[TASK TO COMPLETE] Please copy out every line of the items below word for word, leaving out the pictures.

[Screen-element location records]
** Begin **
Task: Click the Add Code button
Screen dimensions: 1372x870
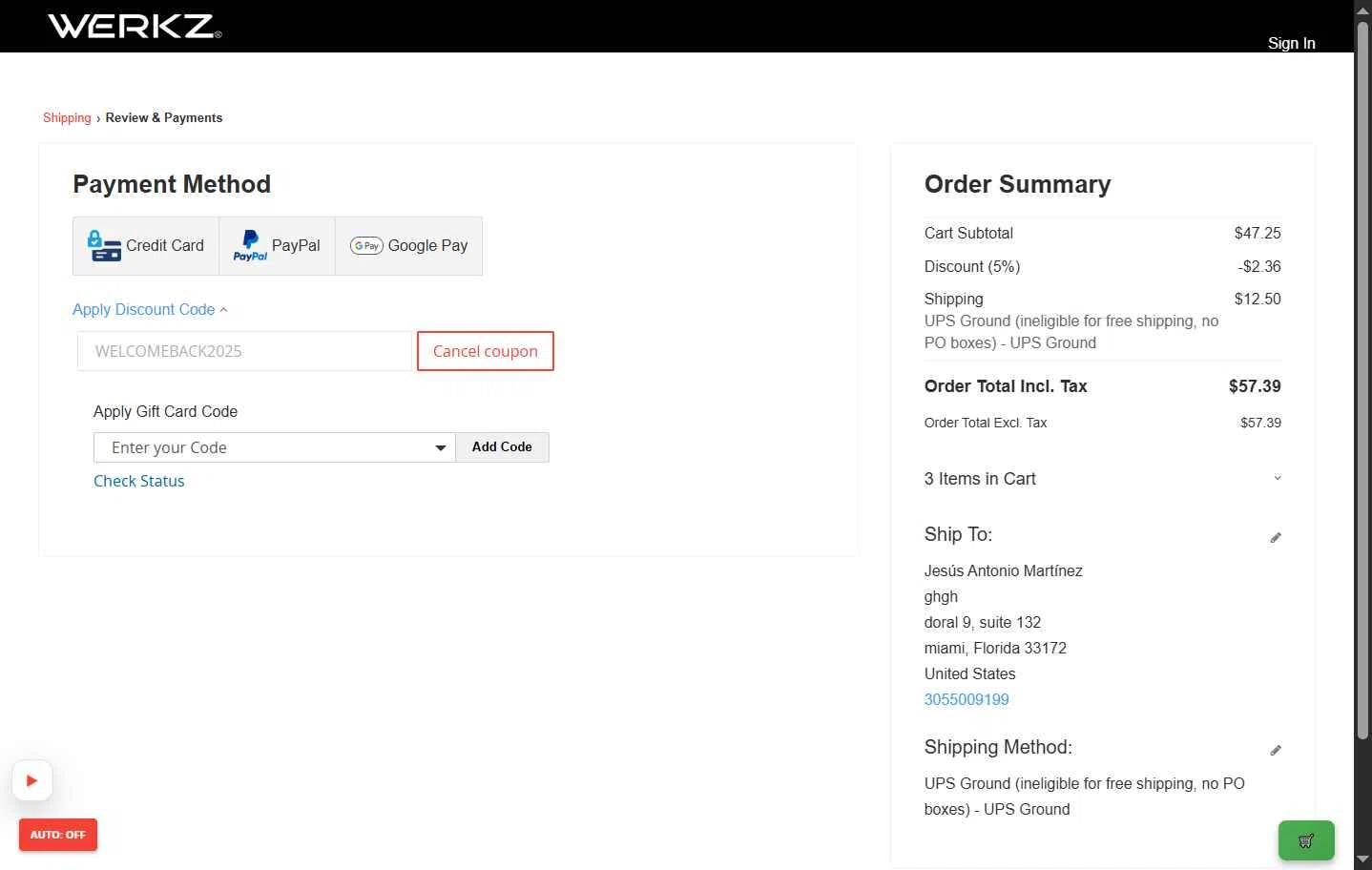Action: (x=502, y=447)
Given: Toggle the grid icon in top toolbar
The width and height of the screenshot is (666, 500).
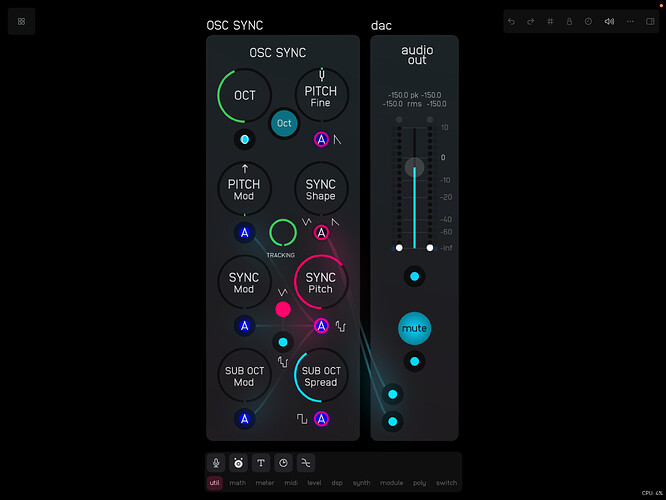Looking at the screenshot, I should [x=550, y=21].
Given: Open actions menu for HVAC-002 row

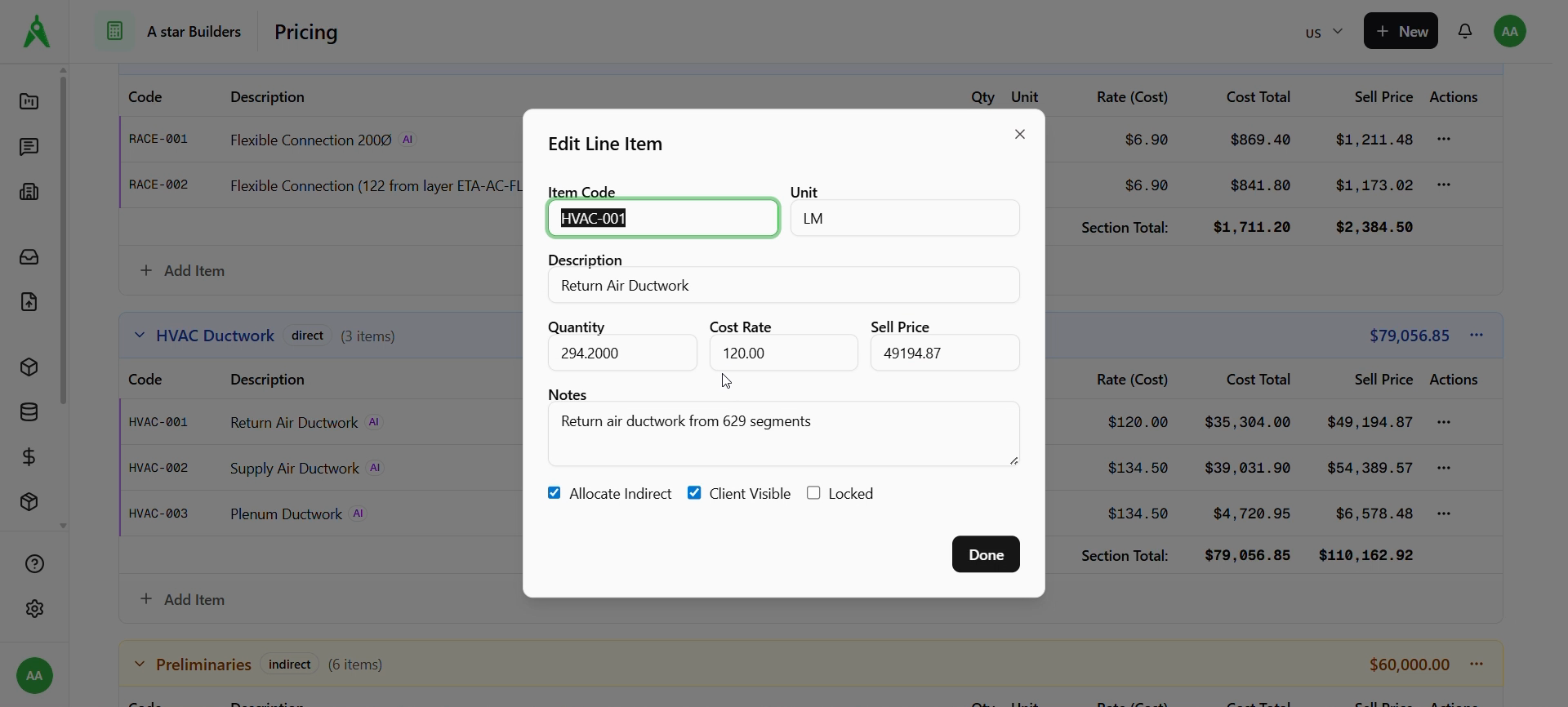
** End **
[RESULT OF THE EXERCISE]
Task: Click the Add Code button
Screen dimensions: 1372x870
Action: (x=502, y=447)
Given: Toggle the grid icon in top toolbar
The width and height of the screenshot is (666, 500).
Looking at the screenshot, I should [x=550, y=21].
Given: Open actions menu for HVAC-002 row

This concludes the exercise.